D.) Resisting Arrest
The Justice Department also finds fault with the Ferguson PD’s use of resisting arrest charges as a primary charge. Unfortunately, we have very little control over what happens when someone else decides to escalate a situation that was otherwise minor or mundane. To be sure, there are officers out there who will provoke situations through their words and make a simple situation bad, or a bad situation worse. However, the existence of badly behaved officers does not in any way negate the existence of badly behaved citizens.
Take for example the 2011 arrest of two black females for resisting arrest which the DOJ claimed was unlawful and unnecessary. When pulled over for speeding, the two occupants jumped out, started trying to argue with officers, and refused to get back in their car. Given that the DOJ acknowledges that the stop was justified, the two women arrestees are escalating a simple traffic stop and resisting a lawful detention (which is an example of resisting arrest in Missouri). In this case not only is the arrest lawful according to RSMO 575.150.2, it is in fact the primary charge given the circumstances. A speeding ticket might be issued just to reinforce probable cause of the traffic offense resulting in the stop, but that ticket still wouldn’t apply to the passenger who was also arrested, since that individual was not driving.
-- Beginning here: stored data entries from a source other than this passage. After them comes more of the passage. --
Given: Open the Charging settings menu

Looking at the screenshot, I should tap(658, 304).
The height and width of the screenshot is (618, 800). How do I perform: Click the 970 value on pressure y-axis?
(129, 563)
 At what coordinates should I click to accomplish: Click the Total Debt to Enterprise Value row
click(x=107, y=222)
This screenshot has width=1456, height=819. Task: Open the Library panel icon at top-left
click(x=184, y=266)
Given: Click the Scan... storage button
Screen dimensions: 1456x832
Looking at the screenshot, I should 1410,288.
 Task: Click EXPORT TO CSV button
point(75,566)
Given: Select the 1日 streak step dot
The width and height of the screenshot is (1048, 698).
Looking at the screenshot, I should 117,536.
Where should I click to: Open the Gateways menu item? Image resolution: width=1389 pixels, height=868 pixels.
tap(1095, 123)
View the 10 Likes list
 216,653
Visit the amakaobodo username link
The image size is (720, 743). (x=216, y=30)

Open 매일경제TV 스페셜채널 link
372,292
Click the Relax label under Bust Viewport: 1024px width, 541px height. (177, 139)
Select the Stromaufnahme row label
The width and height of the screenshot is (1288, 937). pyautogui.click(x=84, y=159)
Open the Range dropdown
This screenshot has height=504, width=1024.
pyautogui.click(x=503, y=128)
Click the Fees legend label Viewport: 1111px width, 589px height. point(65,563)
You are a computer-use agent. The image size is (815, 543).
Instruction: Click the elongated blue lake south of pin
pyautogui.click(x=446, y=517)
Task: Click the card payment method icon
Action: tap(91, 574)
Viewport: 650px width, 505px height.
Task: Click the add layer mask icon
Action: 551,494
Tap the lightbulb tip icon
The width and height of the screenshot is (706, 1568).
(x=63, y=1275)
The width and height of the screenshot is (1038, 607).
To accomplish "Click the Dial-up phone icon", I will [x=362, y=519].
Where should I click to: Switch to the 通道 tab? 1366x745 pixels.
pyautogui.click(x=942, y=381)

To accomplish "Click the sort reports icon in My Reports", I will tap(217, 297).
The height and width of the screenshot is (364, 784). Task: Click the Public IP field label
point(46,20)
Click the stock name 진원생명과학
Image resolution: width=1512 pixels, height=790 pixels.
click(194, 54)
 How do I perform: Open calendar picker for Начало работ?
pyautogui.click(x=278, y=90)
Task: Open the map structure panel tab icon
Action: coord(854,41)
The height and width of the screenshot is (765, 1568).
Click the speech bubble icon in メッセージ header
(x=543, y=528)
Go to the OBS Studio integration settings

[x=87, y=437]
The discussion on the resisting arrest cases is indicative of the flawed perspective perpetuated by the DOJ that citizens in Ferguson are not responsible for their own actions. Apparently Ferguson Officers are to blame when their citizens resist arrest or commit crimes. As further evidence of this perspective, the Justice Department goes on to double down on their rhetoric by claiming that the arrest described above was essentially based upon a speeding ticket, a gross mischaracterization.
Why might an officer not react well to an individual jumping out of a vehicle and escalating a routine traffic stop for seemingly no reason? This is why:
I’ve referenced the above case before. Pictured is a mentally ill Vietnam veteran in the act of murdering a Georgia Sheriff’s Deputy by the name of Kyle Dinkheller. I bring the issue up because this stop started as mundanely as any, but the individual left his vehicle, started dancing, attacked the deputy with his hands, and then returned to his vehicle where he retrieved a rifle. All the while, the Deputy stayed back near his car ordering the driver to give up and following up every command by addressing his soon-to-be-killer as, “sir.” Matters first escalated when the driver decided to exit his vehicle.
Three officers have been shot in Ferguson since September. Numerous others have been shot at since August. Why should the behavior of the two occupants discussed above be tolerated by anyone? Of course, if riots are tolerated, if attempted murder as in the case of the officers in front of the Ferguson Police Department is tolerated or argued to be justified, if completed murder as in the case of DeAndre Joshua is tolerated, what is really off limits?